If you still think computer records are safe and reliable for long-term use, consider this: Even if you have your magnetic tapes and computer disks and CD-ROMs in 10 or 20 years time and they have been perfectly preserved in pristine condition, will you still be running the same computer? This is a problem that may prove to be the most serious technological issue of this century. Imagine the difficulty of finding a way to access computer records that are 30, 40 or — in the not too distant future — 100 years old.
To avoid falling victim to rapid changes in technology, you must have a system of data migration. Whether you use a computer for keeping the current financial records of your office or you use an imaging system to capture information from old records, you must anticipate and plan on being able to transfer that information from one computer system to the next as you upgrade your equipment and software. Failing to recognize this need will lead to disaster.
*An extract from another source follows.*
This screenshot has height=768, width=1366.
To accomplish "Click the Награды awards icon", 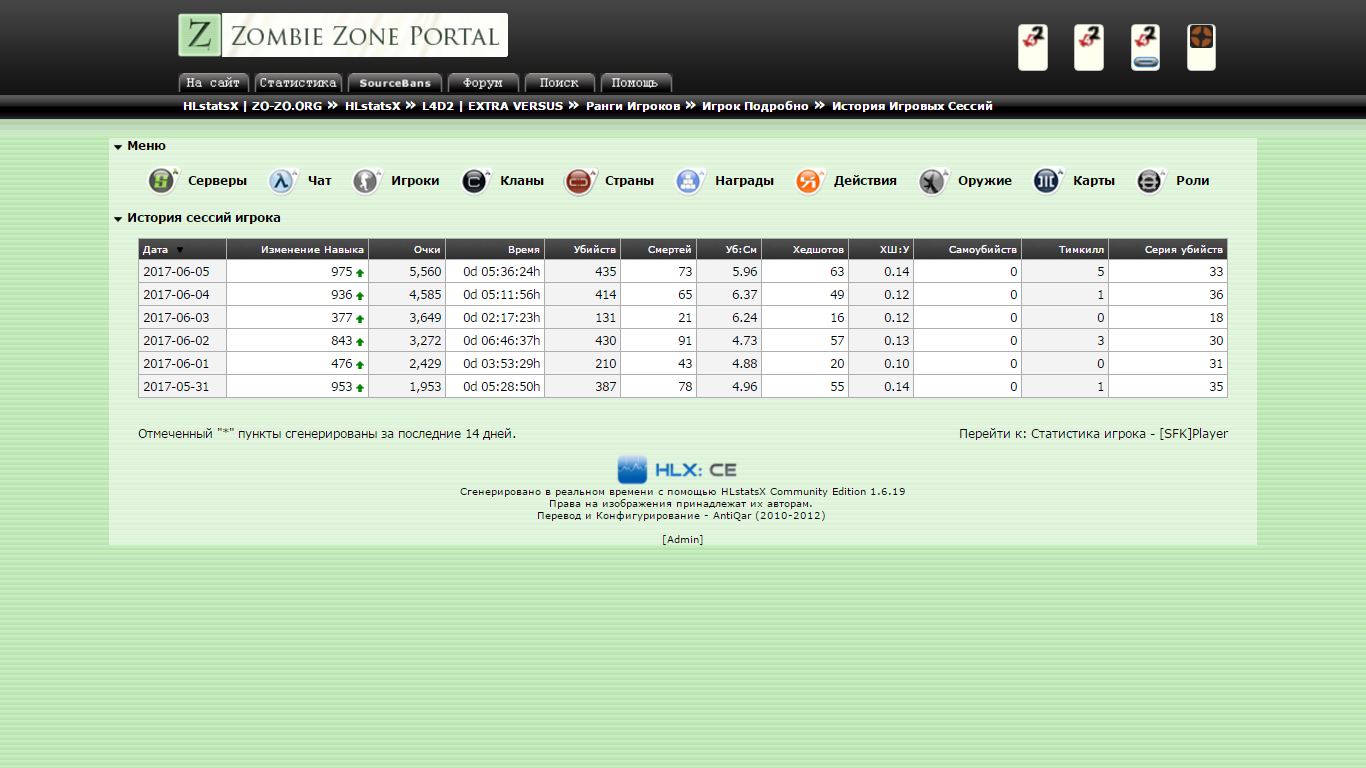I will (x=689, y=181).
For long-term retention, permanent-value municipal records must be in a durable format such as paper or microfilm. Scanned or digitized records do not meet national archival standards for viability after 15 to 20 years, much less for permanent storage. T.C.A. § 10-7-121 does, in fact, authorize keeping permanent-value records on “computer or removable computer storage media, including CD-ROMs, instead of bound books or paper records” if the records are available for public inspection, can be reproduced in paper form, and are backed up in off-site storage. See also T.C.A. § 47-10-112. These laws, in our view, leave officials vulnerable to losses of vitally important records for whose long-term safekeeping these same officials are legally responsible. Despite what these laws allow, records cannot be safely maintained solely in digital form for long periods of time.
Consider these issues seriously, seek technical assistance for working with technology, and question vendors thoroughly about these problems when considering any technology purchase.